CASAVA 1.6 GERALD

Sivakumar Gowrisankar

unread,

Apr 14, 2010, 11:24:23 AM4/14/10

to sol...@googlegroups.com

Hi

I have been very frustrated with the data analysis of multiplexed samples from Illumina.
Here is my problem

I have a 76 cycle read1 and a 7 cycle read2 index. Since we are a core lab we do not actually care about what those indexes are. We however want to account for the indexes and separate them before alignment. Earlier versions used to have the option of given USE_BASES Y76I7. This would actually separate the index and place it on the header sequence in the s_N_sequence.txt file. However with the new version this option says "Read too long". If I use USE_BASES Y76,I7 it truncates the read to 76 cycles and ignores the index altogether without placing it on the header of the s_N_sequence.txt file. I do not want to use the demultiplex.pl option as I do not know what barcodes are present. There is a --qseq-mask option in the demultiplex.pl program which I can supposedly use IF I know which barcodes are present.

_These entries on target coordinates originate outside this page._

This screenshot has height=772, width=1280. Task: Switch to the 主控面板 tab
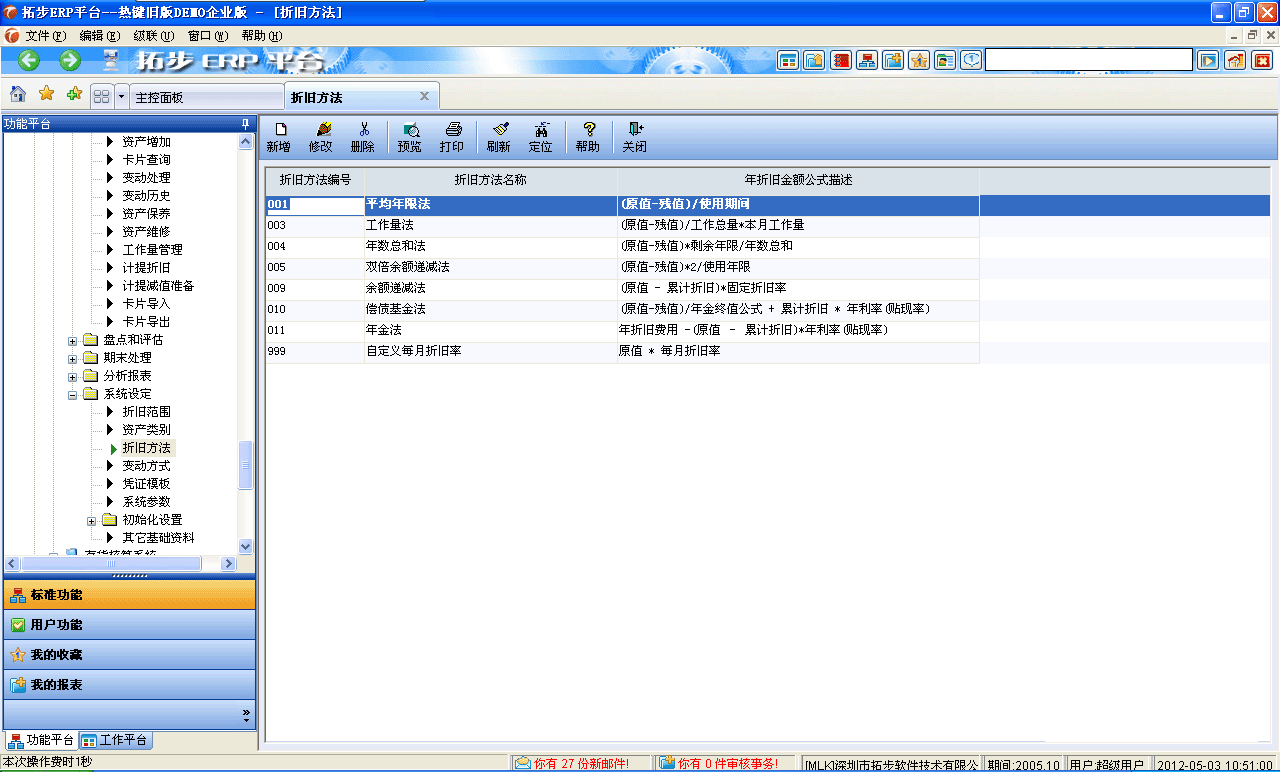coord(206,95)
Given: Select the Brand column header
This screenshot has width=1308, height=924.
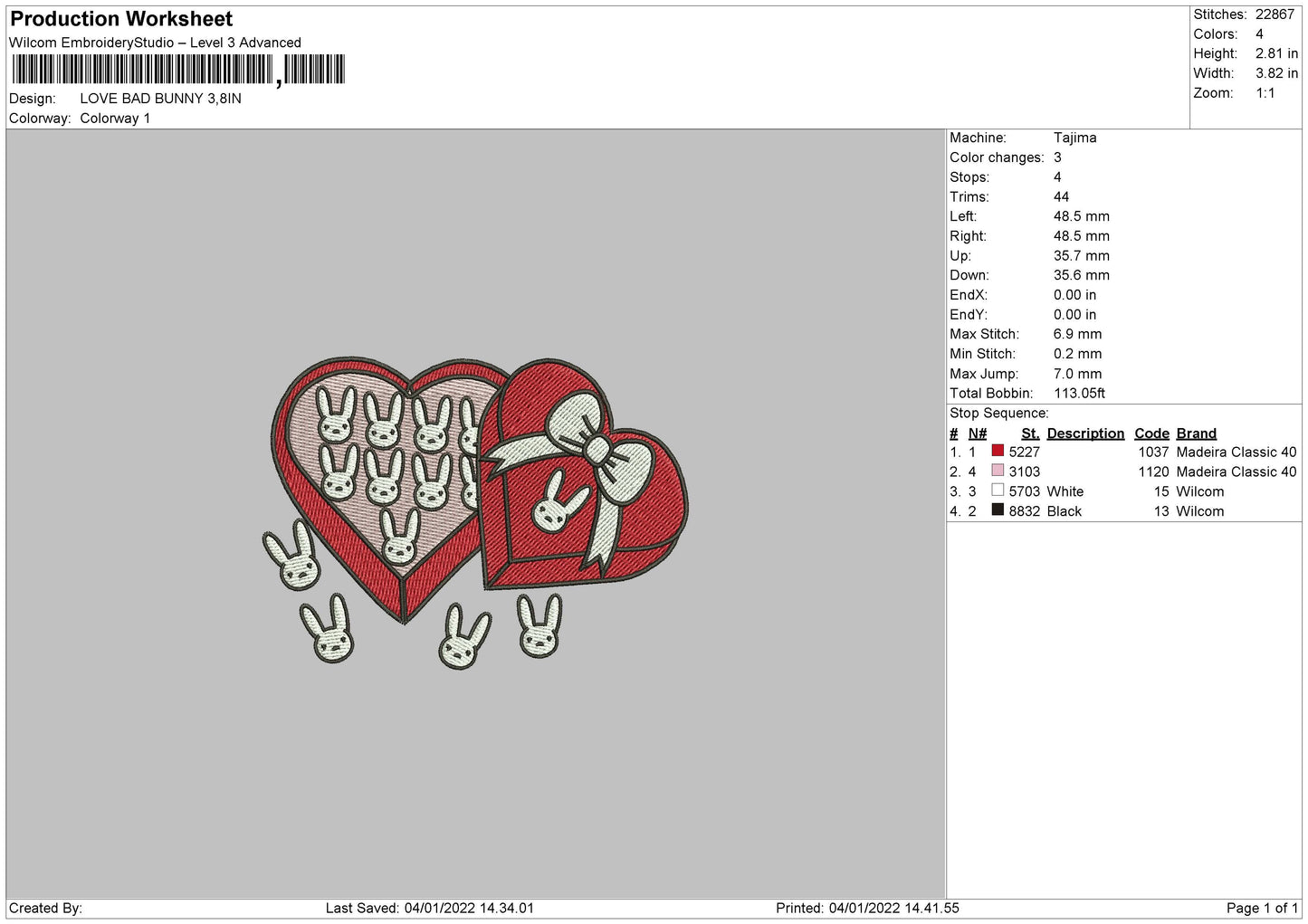Looking at the screenshot, I should coord(1196,433).
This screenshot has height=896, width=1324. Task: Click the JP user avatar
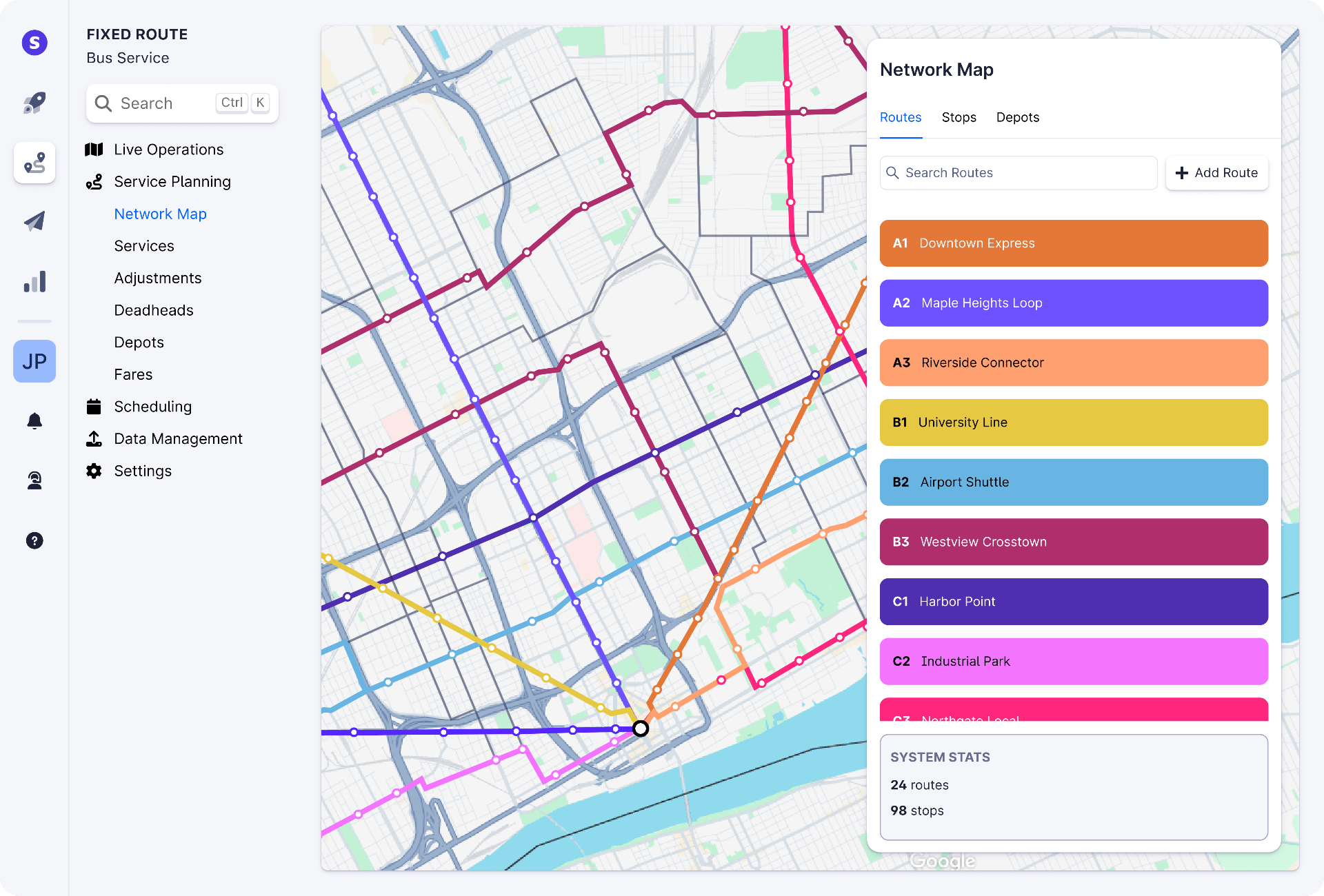click(34, 361)
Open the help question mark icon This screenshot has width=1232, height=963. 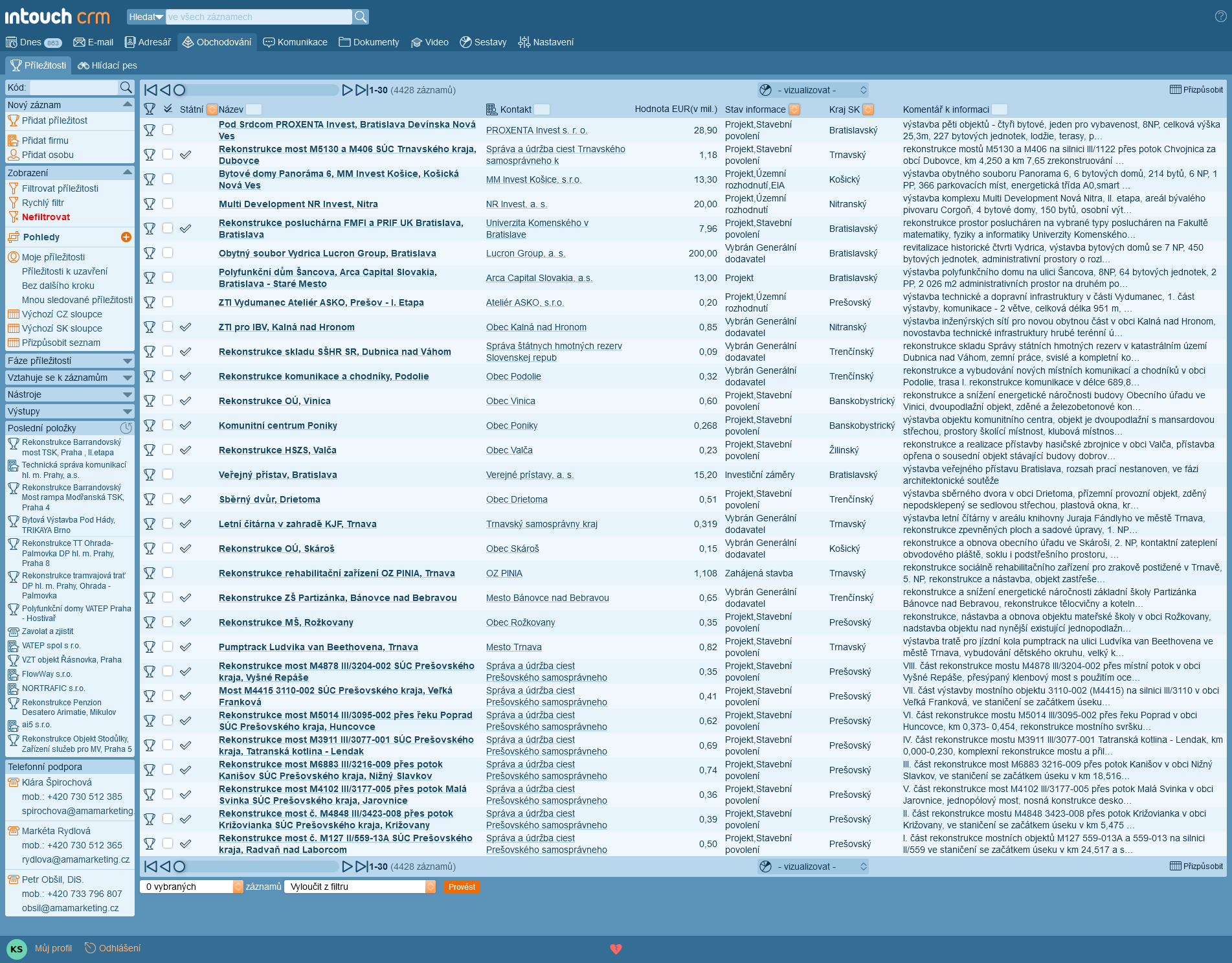click(x=1220, y=17)
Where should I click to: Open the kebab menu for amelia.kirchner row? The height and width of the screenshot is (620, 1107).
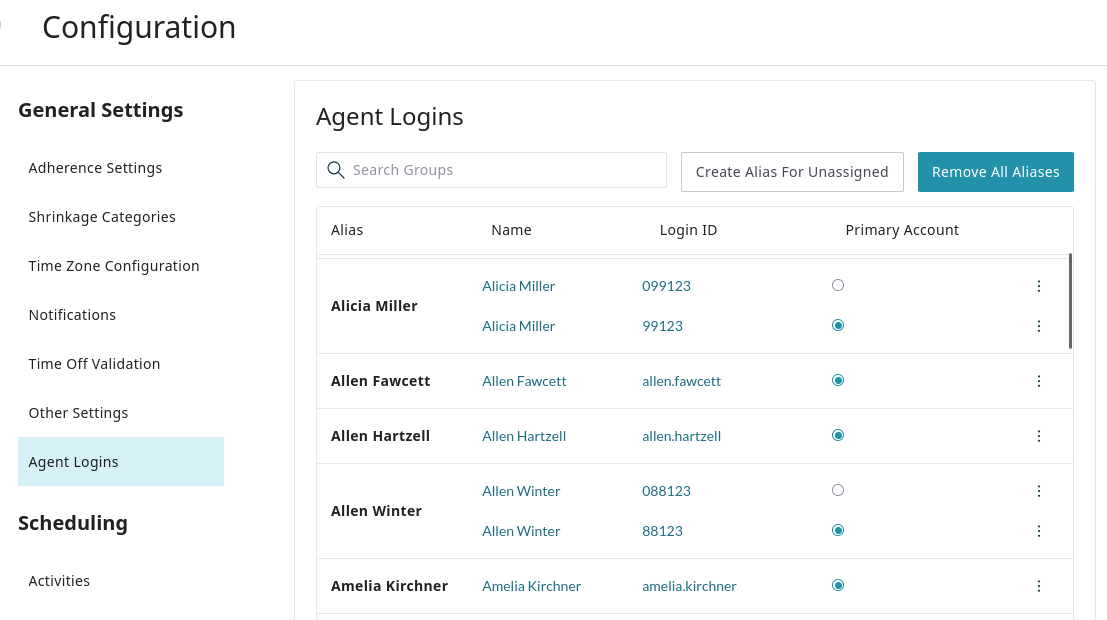click(x=1038, y=586)
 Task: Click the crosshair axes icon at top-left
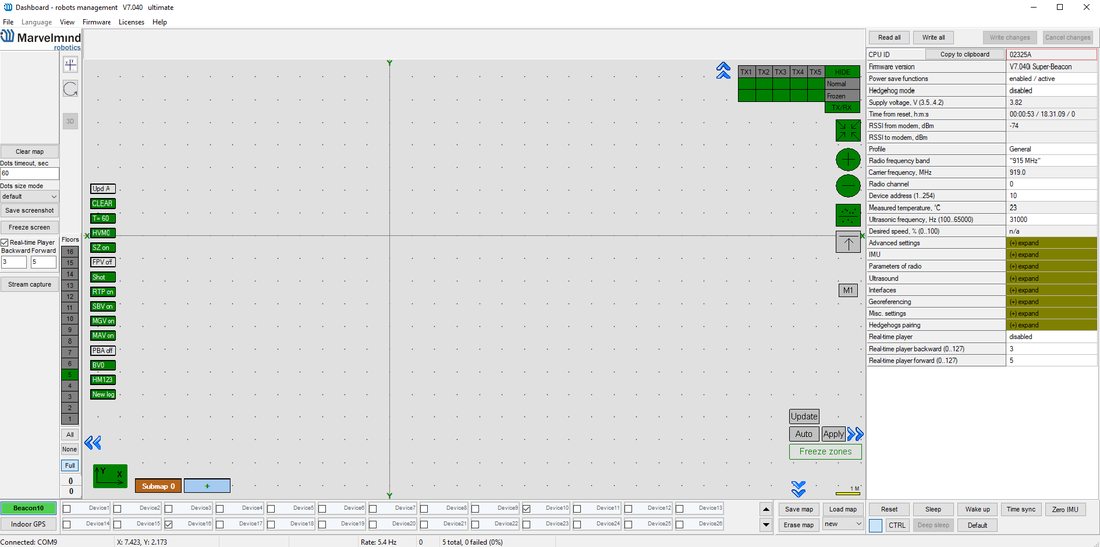point(70,65)
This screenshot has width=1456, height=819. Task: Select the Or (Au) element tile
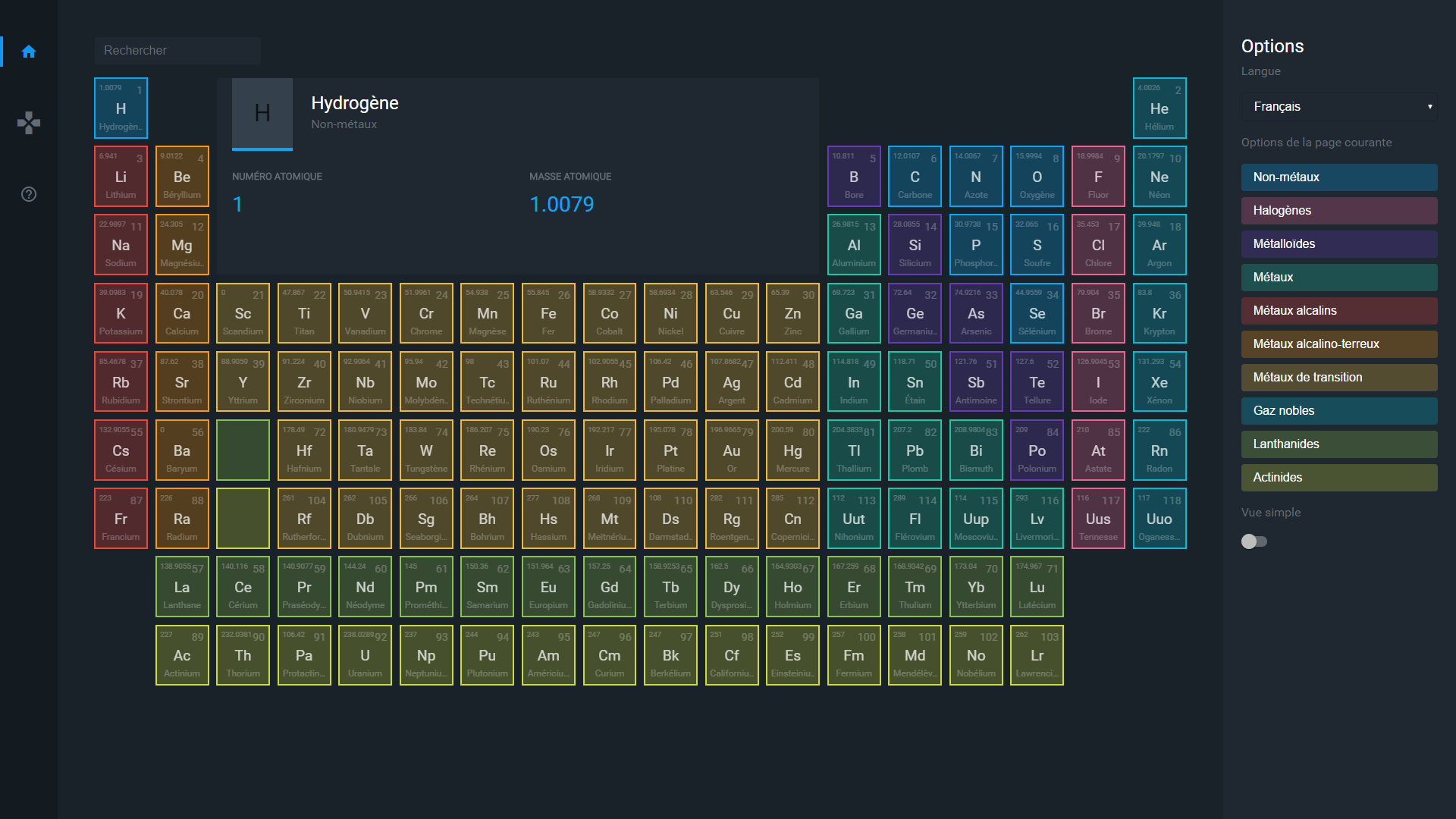tap(731, 450)
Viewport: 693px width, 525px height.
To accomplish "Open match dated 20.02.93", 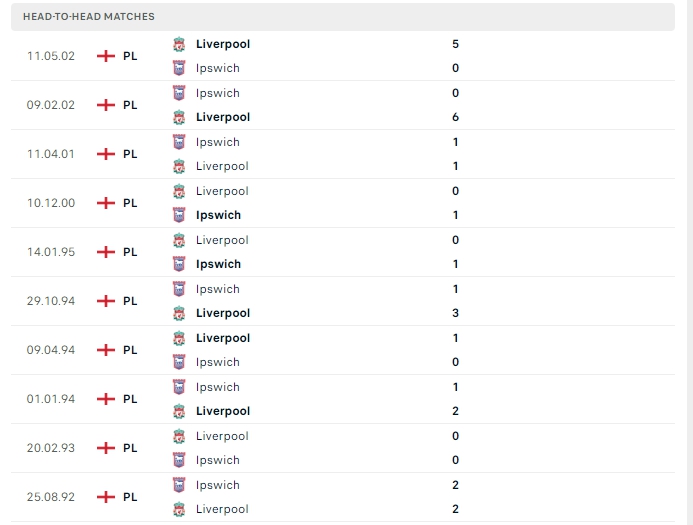I will point(51,448).
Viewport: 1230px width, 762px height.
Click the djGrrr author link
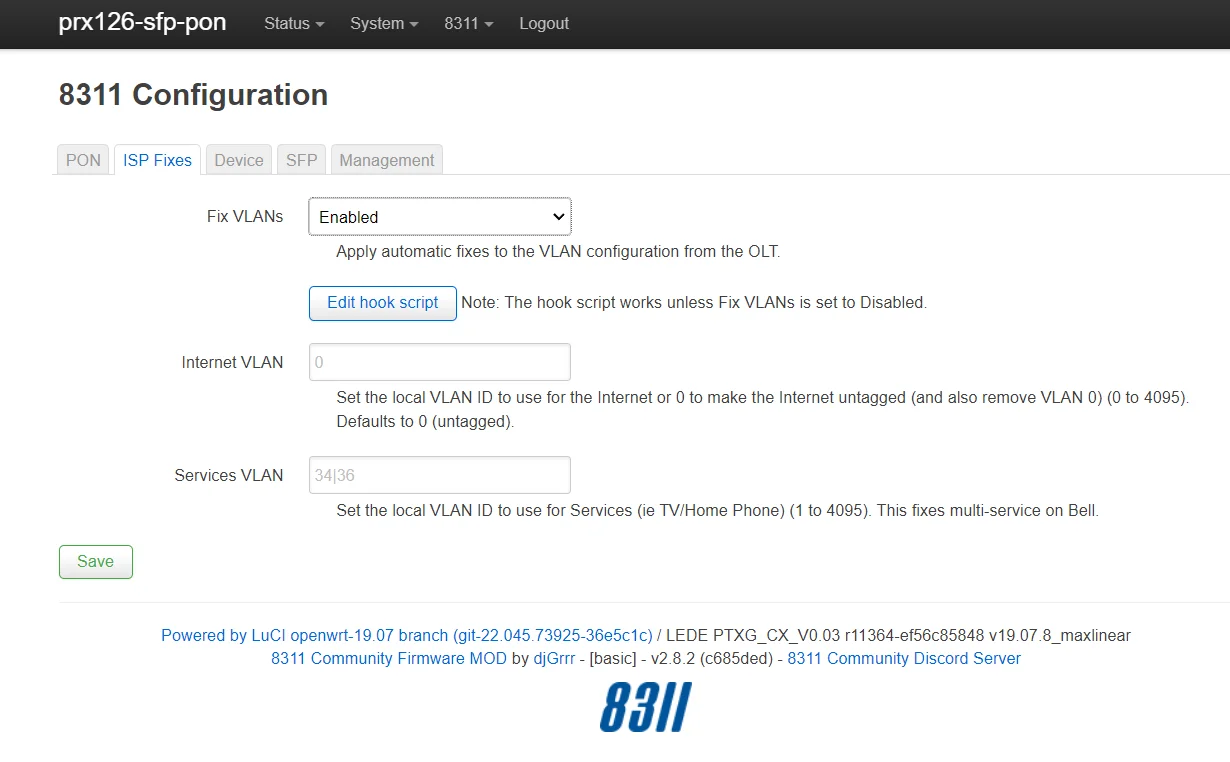coord(554,658)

Overall I find handling multiplexed data very confusing with Illumina's pipeline program. Does anyone else face similar problems?

Thanks
Siva

Sivakumar Gowrisankar
Bioinformatician
Partners Healthcare Center for Personalized Genetic Medicine

Leath Tonkin

unread,

Apr 14, 2010, 12:14:57 PM4/14/10

to sol...@googlegroups.com

Hi Siva,

You are probably stuck using the demultiplex option. Just make a sample sheet and put the number "0" (zero) in the barcode field. This will bin everything into an "unknown" directory and you should be able to proceed from there. We mix regular and index libraries on the same run and I'm extremely frustrated too. It's been almost a month and I still don't have Gerald working correctly for the non-indexed lanes. I ended up concatenating all the qseq files and dumping them on the end customer to sort out all the reads.

Good luck and I hope this helps.

Leath

Leath Tonkin, PhD

Manager, Vincent J. Coates Genomics Sequencing Laboratory

QB3/University of California, Berkeley

B206 Stanley Hall

MC 3220

Berkeley, CA 94720-3220

(510) 666-3372

lto...@berkeley.edu

http://qb3.berkeley.edu/gsl/<--New website address! Please use only this to bookmark the site.

--
You received this message because you are subscribed to the Google Groups "solexa" group.
To post to this group, send email to sol...@googlegroups.com.
To unsubscribe from this group, send email to solexa+un...@googlegroups.com.
For more options, visit this group at http://groups.google.com/group/solexa?hl=en.

Abhishek Pratap

unread,

Apr 14, 2010, 12:18:09 PM4/14/10

to sol...@googlegroups.com

Hi Siva

I see what you are saying. I share the frustration you had with demultiplexing the runs but normally one is aware of the indexes used by the wet lab folks.

In case you are using CASAVA-v1.6 pipeline, I guess you can still demultiplex . I have used this option USE_BASES Y76,I6n,Y76 . If this doesnt work well with CASAVAv1.6 it surely does work with GA 1.4 GERALD

I6n is important. Due to noise the lase base of the index is ignored.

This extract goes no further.